╭──
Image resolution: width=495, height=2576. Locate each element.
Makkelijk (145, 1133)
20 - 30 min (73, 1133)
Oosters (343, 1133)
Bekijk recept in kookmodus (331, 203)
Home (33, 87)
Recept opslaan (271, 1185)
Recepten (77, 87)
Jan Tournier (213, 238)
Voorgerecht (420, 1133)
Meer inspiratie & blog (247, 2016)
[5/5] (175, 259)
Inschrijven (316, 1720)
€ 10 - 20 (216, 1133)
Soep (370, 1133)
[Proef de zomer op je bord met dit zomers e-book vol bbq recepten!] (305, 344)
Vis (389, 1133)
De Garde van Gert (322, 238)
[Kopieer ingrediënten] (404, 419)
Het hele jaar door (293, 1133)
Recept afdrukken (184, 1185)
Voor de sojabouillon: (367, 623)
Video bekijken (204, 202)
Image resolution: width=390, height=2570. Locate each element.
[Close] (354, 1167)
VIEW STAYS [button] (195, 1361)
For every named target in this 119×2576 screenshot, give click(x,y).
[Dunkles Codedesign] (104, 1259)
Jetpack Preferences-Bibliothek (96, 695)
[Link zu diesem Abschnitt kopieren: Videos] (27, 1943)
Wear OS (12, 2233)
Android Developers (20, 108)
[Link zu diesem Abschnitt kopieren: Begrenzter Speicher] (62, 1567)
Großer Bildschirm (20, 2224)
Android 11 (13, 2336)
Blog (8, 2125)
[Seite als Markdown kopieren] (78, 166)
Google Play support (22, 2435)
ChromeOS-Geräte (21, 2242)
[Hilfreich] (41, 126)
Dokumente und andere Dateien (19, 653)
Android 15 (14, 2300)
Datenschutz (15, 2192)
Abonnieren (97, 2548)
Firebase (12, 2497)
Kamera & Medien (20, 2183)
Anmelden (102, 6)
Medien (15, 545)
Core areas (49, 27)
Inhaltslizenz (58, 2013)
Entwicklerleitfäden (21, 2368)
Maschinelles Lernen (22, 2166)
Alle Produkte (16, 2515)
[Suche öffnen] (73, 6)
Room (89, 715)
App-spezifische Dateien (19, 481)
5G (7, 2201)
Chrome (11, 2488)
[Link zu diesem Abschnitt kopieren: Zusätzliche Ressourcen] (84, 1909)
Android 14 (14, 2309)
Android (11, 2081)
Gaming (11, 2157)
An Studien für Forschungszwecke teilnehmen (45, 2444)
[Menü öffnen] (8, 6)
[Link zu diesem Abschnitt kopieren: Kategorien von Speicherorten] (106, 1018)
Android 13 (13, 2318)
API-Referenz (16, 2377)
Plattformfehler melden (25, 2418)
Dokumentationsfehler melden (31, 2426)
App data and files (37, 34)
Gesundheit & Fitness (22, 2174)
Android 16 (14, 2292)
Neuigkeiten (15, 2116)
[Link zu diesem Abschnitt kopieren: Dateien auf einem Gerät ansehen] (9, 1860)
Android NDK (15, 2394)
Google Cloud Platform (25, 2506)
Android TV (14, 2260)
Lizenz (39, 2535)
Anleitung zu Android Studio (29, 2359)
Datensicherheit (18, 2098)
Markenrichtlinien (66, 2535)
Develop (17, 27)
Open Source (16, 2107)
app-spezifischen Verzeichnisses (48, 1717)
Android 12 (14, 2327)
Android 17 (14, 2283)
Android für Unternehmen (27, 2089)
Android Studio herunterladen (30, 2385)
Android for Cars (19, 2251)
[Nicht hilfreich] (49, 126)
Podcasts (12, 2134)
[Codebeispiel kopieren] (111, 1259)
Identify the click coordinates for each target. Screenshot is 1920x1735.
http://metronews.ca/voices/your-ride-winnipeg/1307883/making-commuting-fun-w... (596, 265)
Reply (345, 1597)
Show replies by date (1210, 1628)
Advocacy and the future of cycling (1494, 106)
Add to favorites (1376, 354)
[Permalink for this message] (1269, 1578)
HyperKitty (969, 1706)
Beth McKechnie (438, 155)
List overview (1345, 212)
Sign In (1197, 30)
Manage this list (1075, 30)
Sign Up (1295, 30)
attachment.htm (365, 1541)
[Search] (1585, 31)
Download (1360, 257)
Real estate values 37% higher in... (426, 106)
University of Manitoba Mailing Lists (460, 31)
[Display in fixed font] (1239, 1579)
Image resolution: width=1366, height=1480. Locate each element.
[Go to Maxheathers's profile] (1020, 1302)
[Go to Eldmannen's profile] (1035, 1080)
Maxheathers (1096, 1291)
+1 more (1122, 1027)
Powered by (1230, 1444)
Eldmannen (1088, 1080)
╰──
> **TASK TO CARRY OUT**: The goal is a faithful transcription of every entry above.

> **EXERCISE RESPONSE**:
Image resolution: width=495, height=2576. Locate each element.
Makkelijk (145, 1133)
20 - 30 min (73, 1133)
Oosters (343, 1133)
Bekijk recept in kookmodus (331, 203)
Home (33, 87)
Recept opslaan (271, 1185)
Recepten (77, 87)
Jan Tournier (213, 238)
Voorgerecht (420, 1133)
Meer inspiratie & blog (247, 2016)
[5/5] (175, 259)
Inschrijven (316, 1720)
€ 10 - 20 (216, 1133)
Soep (370, 1133)
[Proef de zomer op je bord met dit zomers e-book vol bbq recepten!] (305, 344)
Vis (389, 1133)
De Garde van Gert (322, 238)
[Kopieer ingrediënten] (404, 419)
Het hele jaar door (293, 1133)
Recept afdrukken (184, 1185)
Voor de sojabouillon: (367, 623)
Video bekijken (204, 202)
Image resolution: width=390, height=2570. Locate each element.
[Close] (354, 1167)
VIEW STAYS [button] (195, 1361)
For every named target in this 119×2576 screenshot, give click(x,y).
[Dunkles Codedesign] (104, 1259)
Jetpack Preferences-Bibliothek (96, 695)
[Link zu diesem Abschnitt kopieren: Videos] (27, 1943)
Wear OS (12, 2233)
Android Developers (20, 108)
[Link zu diesem Abschnitt kopieren: Begrenzter Speicher] (62, 1567)
Großer Bildschirm (20, 2224)
Android 11 (13, 2336)
Blog (8, 2125)
[Seite als Markdown kopieren] (78, 166)
Google Play support (22, 2435)
ChromeOS-Geräte (21, 2242)
[Hilfreich] (41, 126)
Dokumente und andere Dateien (19, 653)
Android 15 (14, 2300)
Datenschutz (15, 2192)
Abonnieren (97, 2548)
Firebase (12, 2497)
Kamera & Medien (20, 2183)
Anmelden (102, 6)
Medien (15, 545)
Core areas (49, 27)
Inhaltslizenz (58, 2013)
Entwicklerleitfäden (21, 2368)
Maschinelles Lernen (22, 2166)
Alle Produkte (16, 2515)
[Suche öffnen] (73, 6)
Room (89, 715)
App-spezifische Dateien (19, 481)
5G (7, 2201)
Chrome (11, 2488)
[Link zu diesem Abschnitt kopieren: Zusätzliche Ressourcen] (84, 1909)
Android 14 (14, 2309)
Android (11, 2081)
Gaming (11, 2157)
An Studien für Forschungszwecke teilnehmen (45, 2444)
[Menü öffnen] (8, 6)
[Link zu diesem Abschnitt kopieren: Kategorien von Speicherorten] (106, 1018)
Android 13 (13, 2318)
API-Referenz (16, 2377)
Plattformfehler melden (25, 2418)
Dokumentationsfehler melden (31, 2426)
App data and files (37, 34)
Gesundheit & Fitness (22, 2174)
Android 16 (14, 2292)
Neuigkeiten (15, 2116)
[Link zu diesem Abschnitt kopieren: Dateien auf einem Gerät ansehen] (9, 1860)
Android NDK (15, 2394)
Google Cloud Platform (25, 2506)
Android TV (14, 2260)
Lizenz (39, 2535)
Anleitung zu Android Studio (29, 2359)
Datensicherheit (18, 2098)
Markenrichtlinien (66, 2535)
Develop (17, 27)
Open Source (16, 2107)
app-spezifischen Verzeichnisses (48, 1717)
Android 12 (14, 2327)
Android 17 (14, 2283)
Android für Unternehmen (27, 2089)
Android Studio herunterladen (30, 2385)
Android for Cars (19, 2251)
[Nicht hilfreich] (49, 126)
Podcasts (12, 2134)
[Codebeispiel kopieren] (111, 1259)
Identify the click coordinates for each target. Screenshot is 1920x1735.
http://metronews.ca/voices/your-ride-winnipeg/1307883/making-commuting-fun-w... (596, 265)
Reply (345, 1597)
Show replies by date (1210, 1628)
Advocacy and the future of cycling (1494, 106)
Add to favorites (1376, 354)
[Permalink for this message] (1269, 1578)
HyperKitty (969, 1706)
Beth McKechnie (438, 155)
List overview (1345, 212)
Sign In (1197, 30)
Manage this list (1075, 30)
Sign Up (1295, 30)
attachment.htm (365, 1541)
[Search] (1585, 31)
Download (1360, 257)
Real estate values 37% higher in... (426, 106)
University of Manitoba Mailing Lists (460, 31)
[Display in fixed font] (1239, 1579)
Image resolution: width=1366, height=1480. Locate each element.
[Go to Maxheathers's profile] (1020, 1302)
[Go to Eldmannen's profile] (1035, 1080)
Maxheathers (1096, 1291)
+1 more (1122, 1027)
Powered by (1230, 1444)
Eldmannen (1088, 1080)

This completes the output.